Input data: Begin

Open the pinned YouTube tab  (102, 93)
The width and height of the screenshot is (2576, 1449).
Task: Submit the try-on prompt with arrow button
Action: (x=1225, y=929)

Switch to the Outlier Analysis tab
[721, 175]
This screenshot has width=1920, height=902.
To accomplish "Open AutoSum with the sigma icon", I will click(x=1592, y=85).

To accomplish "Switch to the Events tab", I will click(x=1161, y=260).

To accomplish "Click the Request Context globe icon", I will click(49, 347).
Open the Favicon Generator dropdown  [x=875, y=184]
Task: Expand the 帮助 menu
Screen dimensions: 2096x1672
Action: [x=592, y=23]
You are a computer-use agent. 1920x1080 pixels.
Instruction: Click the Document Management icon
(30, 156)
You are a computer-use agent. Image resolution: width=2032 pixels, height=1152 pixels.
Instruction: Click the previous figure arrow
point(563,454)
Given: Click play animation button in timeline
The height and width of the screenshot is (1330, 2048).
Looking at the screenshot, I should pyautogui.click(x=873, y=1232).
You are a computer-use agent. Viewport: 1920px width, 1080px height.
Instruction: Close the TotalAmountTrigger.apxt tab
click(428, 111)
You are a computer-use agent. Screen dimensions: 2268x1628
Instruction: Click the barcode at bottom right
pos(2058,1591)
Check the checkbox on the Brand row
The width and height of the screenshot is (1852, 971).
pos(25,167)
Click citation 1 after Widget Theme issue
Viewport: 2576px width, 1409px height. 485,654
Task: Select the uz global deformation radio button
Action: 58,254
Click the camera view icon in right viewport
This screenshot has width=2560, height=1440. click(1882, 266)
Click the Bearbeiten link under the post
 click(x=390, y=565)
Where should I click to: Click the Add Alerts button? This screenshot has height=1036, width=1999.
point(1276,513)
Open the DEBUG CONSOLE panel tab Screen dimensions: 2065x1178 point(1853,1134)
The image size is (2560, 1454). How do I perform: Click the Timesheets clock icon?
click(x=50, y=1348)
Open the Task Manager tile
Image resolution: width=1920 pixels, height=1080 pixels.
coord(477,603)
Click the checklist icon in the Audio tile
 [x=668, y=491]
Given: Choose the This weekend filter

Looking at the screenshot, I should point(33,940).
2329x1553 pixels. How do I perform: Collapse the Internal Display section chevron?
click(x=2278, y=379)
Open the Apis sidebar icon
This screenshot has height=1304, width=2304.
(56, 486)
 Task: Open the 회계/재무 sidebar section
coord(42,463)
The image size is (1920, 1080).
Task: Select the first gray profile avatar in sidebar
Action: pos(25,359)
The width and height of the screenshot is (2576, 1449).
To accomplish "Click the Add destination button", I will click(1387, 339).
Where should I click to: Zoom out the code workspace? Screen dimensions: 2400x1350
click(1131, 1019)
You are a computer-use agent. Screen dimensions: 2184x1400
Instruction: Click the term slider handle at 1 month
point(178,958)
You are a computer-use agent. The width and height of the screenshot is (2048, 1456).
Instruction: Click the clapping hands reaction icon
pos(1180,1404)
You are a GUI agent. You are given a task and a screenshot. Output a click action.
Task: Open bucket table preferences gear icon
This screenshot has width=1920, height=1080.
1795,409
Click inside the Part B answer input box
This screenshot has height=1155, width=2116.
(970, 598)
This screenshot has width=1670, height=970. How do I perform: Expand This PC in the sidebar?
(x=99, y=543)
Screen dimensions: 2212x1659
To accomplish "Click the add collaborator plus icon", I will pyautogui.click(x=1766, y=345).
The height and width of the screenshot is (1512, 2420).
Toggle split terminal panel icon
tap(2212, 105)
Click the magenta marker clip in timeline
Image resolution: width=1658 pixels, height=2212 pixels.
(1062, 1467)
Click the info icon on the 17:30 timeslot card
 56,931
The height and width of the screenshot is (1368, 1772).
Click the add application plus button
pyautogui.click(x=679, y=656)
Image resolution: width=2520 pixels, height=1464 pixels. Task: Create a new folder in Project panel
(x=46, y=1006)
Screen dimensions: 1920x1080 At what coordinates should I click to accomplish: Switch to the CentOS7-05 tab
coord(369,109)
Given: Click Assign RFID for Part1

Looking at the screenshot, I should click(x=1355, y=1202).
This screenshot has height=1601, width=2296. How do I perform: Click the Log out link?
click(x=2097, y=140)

Input data: End

About this exercise: Reproduce each line of the data containing the word "computer".

Task answer:
You are a computer-use agent. 1920x1080 pixels.
You are a computer-use agent. Image resolution: width=2032 pixels, height=1152 pixels.
You are a computer-use agent. Viewport: 1920px width, 1080px height.
You are a computer-use agent. Screen dimensions: 2268x1628
You are a computer-use agent. Screen dimensions: 2184x1400
You are a computer-use agent. The width and height of the screenshot is (2048, 1456).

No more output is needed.